Your output should consist solely of the lines from the one holding "You are a computer-use" to the end of the records below, inclusive, reproduced exactly and free of pictures.

::: Supplied data

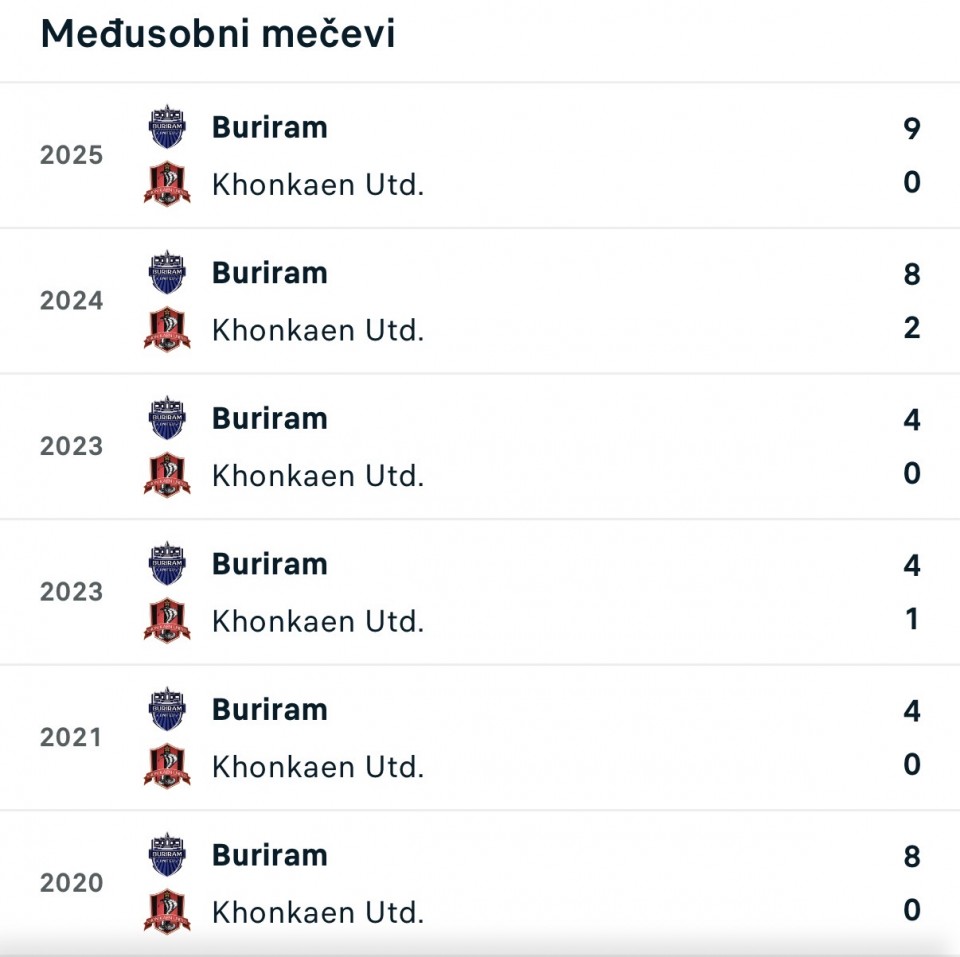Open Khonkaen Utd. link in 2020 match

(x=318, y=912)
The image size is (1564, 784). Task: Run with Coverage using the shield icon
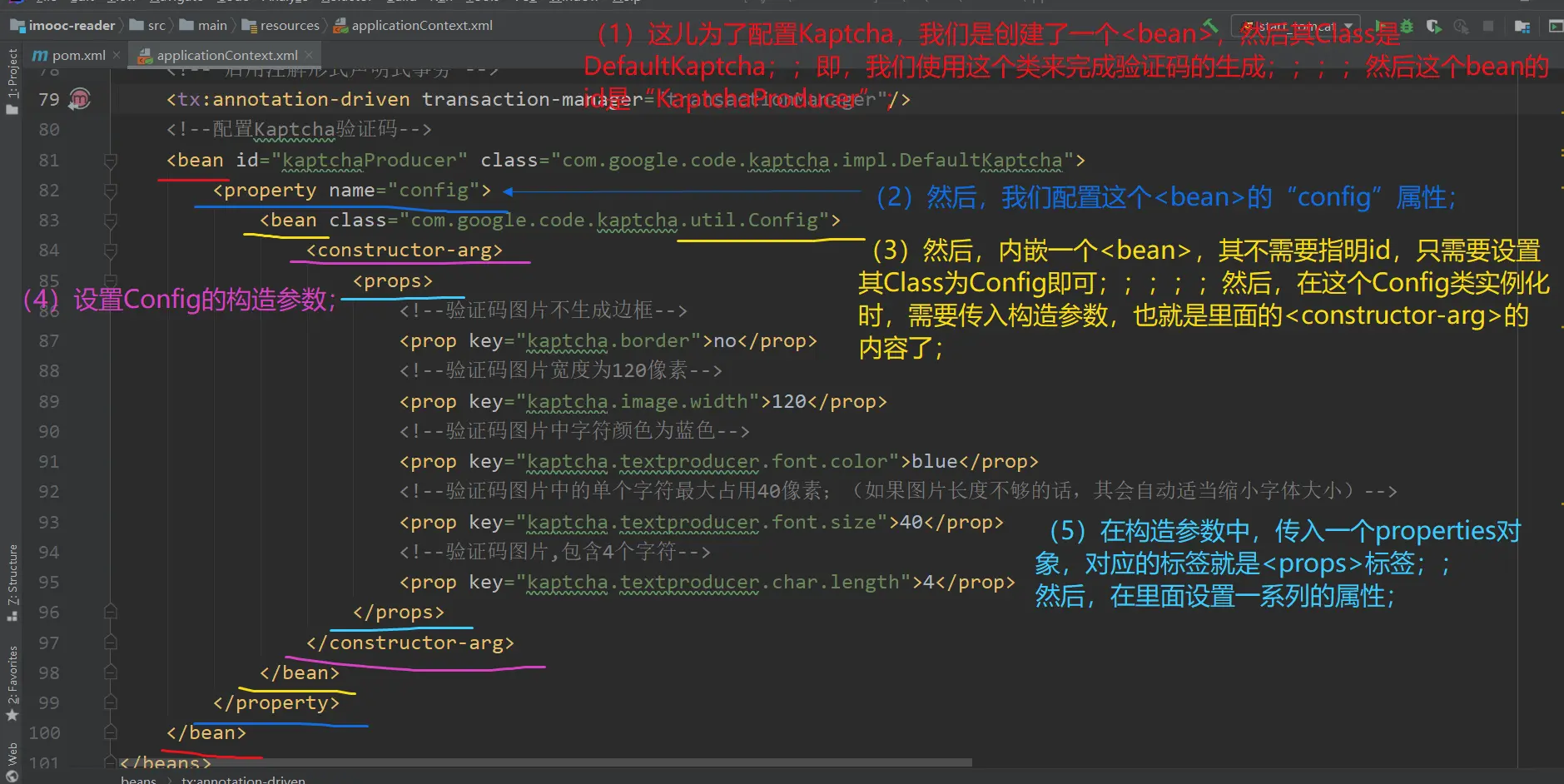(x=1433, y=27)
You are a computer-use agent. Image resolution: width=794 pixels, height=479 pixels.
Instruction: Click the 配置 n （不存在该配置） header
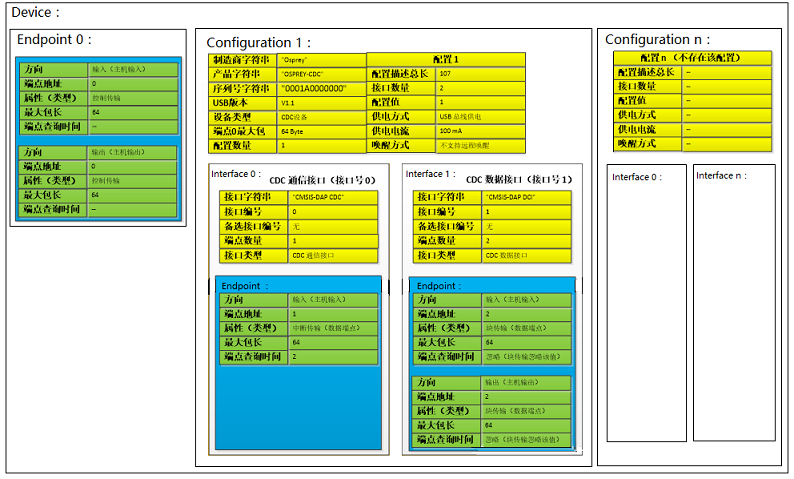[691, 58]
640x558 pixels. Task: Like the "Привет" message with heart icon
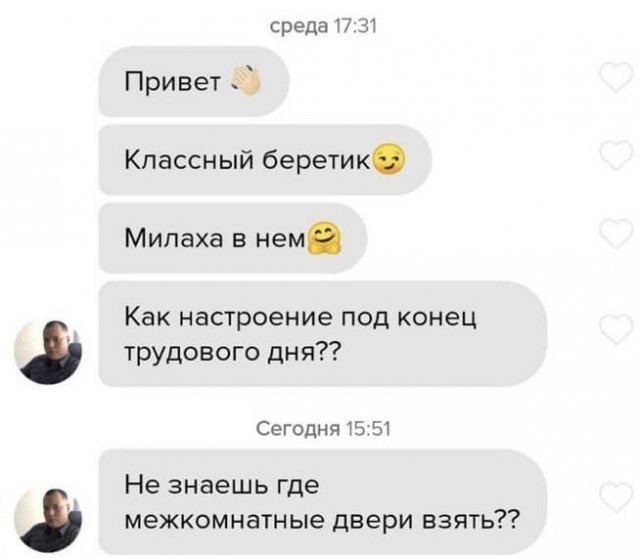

::::::

* **Exercise output**
You are a computer-use agent. Image resolution: width=794 pixels, height=479 pixels.
Instruction: Click the 配置 n （不存在该配置） header
[691, 58]
640x558 pixels. Task: Like the "Привет" message with heart icon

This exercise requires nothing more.